From Italy, with love.
Room for one in the rear.
Pretty in red
A tight cockpit
Simply put, the Alfa Romeo 4C is fabulous.
Heart-pounding, emotional, gorgeous, and athletic are other adjectives that come to mind, but I digress. The raw simplicity of this car is simply unmatched: It is first and foremost a driver’s car, and a damn good one at that. Since its debut, in 2014, there have been a number of updates for the current model year — including an exciting new Akrapovic dual-mode titanium exhaust — but we’ll go into that in a separate story on the Spider. Thankfully, none of those changes mess with the lively two-seater’s inherent enthusiast-centric nature.

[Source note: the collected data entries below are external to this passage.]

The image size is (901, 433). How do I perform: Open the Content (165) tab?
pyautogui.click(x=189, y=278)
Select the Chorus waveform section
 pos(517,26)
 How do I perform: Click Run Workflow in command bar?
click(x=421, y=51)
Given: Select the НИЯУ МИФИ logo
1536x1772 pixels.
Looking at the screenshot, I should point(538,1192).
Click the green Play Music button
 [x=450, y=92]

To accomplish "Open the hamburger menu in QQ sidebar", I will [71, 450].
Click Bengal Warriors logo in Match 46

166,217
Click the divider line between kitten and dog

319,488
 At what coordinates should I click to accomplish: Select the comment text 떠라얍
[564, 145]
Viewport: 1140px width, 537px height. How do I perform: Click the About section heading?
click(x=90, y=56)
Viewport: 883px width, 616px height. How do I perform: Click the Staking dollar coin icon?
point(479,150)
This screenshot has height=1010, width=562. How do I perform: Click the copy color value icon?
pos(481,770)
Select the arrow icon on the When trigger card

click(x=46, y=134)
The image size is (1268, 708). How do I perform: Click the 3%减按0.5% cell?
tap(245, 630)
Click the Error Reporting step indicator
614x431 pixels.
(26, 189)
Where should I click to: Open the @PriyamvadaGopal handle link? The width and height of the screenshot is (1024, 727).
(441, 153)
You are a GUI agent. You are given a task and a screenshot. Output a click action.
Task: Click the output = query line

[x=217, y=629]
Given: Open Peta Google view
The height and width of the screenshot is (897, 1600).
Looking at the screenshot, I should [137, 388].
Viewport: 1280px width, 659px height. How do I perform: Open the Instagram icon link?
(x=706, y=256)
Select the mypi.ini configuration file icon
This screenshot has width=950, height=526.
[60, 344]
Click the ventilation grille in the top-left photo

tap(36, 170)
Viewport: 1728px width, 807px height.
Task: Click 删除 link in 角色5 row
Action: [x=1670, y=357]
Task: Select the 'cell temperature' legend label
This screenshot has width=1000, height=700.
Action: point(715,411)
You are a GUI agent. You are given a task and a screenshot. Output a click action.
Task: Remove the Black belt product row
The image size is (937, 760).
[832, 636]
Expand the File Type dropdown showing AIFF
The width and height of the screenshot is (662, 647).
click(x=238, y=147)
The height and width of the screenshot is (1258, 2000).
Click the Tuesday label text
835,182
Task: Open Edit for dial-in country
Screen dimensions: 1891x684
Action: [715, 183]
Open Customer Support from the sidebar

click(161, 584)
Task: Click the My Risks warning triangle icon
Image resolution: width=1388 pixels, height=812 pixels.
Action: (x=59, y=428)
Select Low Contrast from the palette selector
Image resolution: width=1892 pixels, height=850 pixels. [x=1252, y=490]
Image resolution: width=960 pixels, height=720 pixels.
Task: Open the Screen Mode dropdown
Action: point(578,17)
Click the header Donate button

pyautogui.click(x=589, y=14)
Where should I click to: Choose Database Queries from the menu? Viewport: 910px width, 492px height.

Alfa, the Italian carmaker that is now part of Fiat Chrysler, introduced the 4C in the United States after a nearly 20-year absence on these shores.
As I learned with my week spent with the coupe, it takes some initial effort and patience to make friends with the Alfa — but, then again, supermodels aren’t necessarily known for their docile demeanors. But on corners and the open road, with its turbocharged engine hissing away just behind the driver’s seat, driving enthusiasts will discover it’s all worth it.
One thing you — and all your neighbors … and most of your block — will instantly note is its sound. It’s so loud you’ll barely hear the sound system — and that is just fine. Sure, the ride is as harsh as ever (don’t even attempt to drink your iced skim latte while driving). Sure, its manual steering requires substantial arm strength at low speed (go ahead, quit the gym). And you must bend and fold yourself to get into the cramped cabin (a supercar-must). But nevermind the details. The 4C is one of the greatest sports cars of all time, an astoundingly fun and raucous machine.
Seated just inches off the ground, the road feel and steering feedback are much like a Formula One car. Steering response is lightning fast (reminder: it is entirely unassisted). Without power-assist, though, parking the snug critter and taking it through slow turns can warrant some prescient planning.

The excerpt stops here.